── SOURCE DOCUMENT ──

Large Language Models (LLMs) are rapidly improving, with fewer hallucinations, more thoughtfully researched answers, and they are getting easier to work with! However, they are also growing exponentially in size, computational needs, energy consumption, and training costs.
In parallel with the rise in capabilities, consumption is also rapidly growing. The latest multimodal models with voice input are driving growth in interactive voice assistants across markets like finance, medical, enterprise, consumer, automobiles, hospitality, and retail/food/service industries.
Most of the growth today in LLMs is in cloud services, and much of this growth is not yet fully monetized with SaaS models, monthly fees, and advertisements. Keeping everything in the cloud is an expensive venture that users may not appreciate due to cost concerns or the intrusion of advertising. However, moving everything on-device is also impractical, as running LLMs can be quite expensive in terms of hardware.
There are three major platforms for LLMs: Cloud Training, Cloud Inference, and On-Device Inference. Training requires larger and larger systems and will remain a cloud-based offering. The inference market will grow to be much bigger than training and will likely rely on hybrid approaches combining client and cloud.
If hotwords are deployed, they will need to be on-device. This is essential for both bandwidth reasons and privacy. It’s likely that these voice-activated low-power wakewords will move into the realm of intelligent on-device speech controllers that do not always require a hotword to be spoken, but intelligently modify parametric control to better suit the user experience and optimize performance.
After the hotword, I expect a growing number of use cases will opt for speech-to-text translation on-device. This is also useful for privacy and bandwidth reduction, as sending text will not only be less expensive but will be faster as well, since text data can be 1/1000 the size of speech!

───

Pick up the piece on where large language models run, in the cloud or on the device, and continue it past its final sentence. The data that comes next has no connection to the text on large language models.

── RECORDS ──

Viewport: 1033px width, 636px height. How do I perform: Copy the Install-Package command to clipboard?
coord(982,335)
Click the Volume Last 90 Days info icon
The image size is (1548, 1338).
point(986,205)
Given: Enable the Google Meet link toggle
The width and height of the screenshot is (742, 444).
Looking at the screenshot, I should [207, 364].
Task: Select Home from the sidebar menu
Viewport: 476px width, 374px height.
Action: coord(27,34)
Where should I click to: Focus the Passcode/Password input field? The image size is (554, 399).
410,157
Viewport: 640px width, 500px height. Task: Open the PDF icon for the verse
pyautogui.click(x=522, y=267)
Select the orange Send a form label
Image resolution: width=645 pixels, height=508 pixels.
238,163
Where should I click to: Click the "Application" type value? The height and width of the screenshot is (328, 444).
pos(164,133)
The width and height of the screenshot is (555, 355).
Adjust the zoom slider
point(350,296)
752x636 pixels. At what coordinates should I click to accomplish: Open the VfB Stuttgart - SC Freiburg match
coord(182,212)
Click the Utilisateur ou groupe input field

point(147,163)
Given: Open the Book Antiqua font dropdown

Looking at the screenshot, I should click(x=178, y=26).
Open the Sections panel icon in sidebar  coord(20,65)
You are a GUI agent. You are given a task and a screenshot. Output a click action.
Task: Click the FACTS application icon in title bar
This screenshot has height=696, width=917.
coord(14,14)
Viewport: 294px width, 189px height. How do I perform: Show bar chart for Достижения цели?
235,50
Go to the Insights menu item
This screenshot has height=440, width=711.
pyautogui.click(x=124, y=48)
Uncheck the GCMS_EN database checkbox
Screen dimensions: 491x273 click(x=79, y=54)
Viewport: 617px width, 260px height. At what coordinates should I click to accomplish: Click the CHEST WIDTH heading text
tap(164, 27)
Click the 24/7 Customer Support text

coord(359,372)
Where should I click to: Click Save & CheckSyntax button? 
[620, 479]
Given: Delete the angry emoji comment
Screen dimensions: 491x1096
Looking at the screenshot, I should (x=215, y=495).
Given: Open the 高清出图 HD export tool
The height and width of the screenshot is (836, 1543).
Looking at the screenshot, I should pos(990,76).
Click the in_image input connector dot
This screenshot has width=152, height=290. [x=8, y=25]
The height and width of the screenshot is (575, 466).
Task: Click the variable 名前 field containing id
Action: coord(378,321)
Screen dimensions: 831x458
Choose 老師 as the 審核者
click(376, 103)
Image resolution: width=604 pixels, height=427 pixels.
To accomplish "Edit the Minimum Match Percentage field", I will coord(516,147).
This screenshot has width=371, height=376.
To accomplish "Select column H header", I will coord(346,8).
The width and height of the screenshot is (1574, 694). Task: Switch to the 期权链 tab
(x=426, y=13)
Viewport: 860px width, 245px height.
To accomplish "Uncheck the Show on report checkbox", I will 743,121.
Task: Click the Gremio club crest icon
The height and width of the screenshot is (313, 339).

───

YOUR RESPONSE:
Small LLMs, utilizing under 7 billion parameters, have emerged. Quantization and other approaches can shrink these down to run efficiently on-device. However, Sensory’s experimentation has found that this shrinking works well for domain-specific applications. For general intelligence and the ability to engage in conversational dialogue, bigger is way better, and these LLMs will likely run in the cloud for some time or possibly on high-end products costing many thousands or tens of thousands of dollars.
Sensory is seeing increasing demand for hybrid approaches with a few distinct architectures:
- Wakeword on device, LLM in the cloud
- Wakeword and speech-to-text (STT) on-device, LLM in the cloud
- Wakeword and STT on-device with a domain-specific tiny LLM on-device
- Wakeword and STT on-device with a domain-specific small LLM on-device AND cognitive arbitration to decide when to send to a cloud LLM
We are also seeing interest in hot-word and STT on-device with an on-device SLM, but the SLM quality does not seem to be there yet…it will probably get there as LLM’s and processing capabilities continue to improve.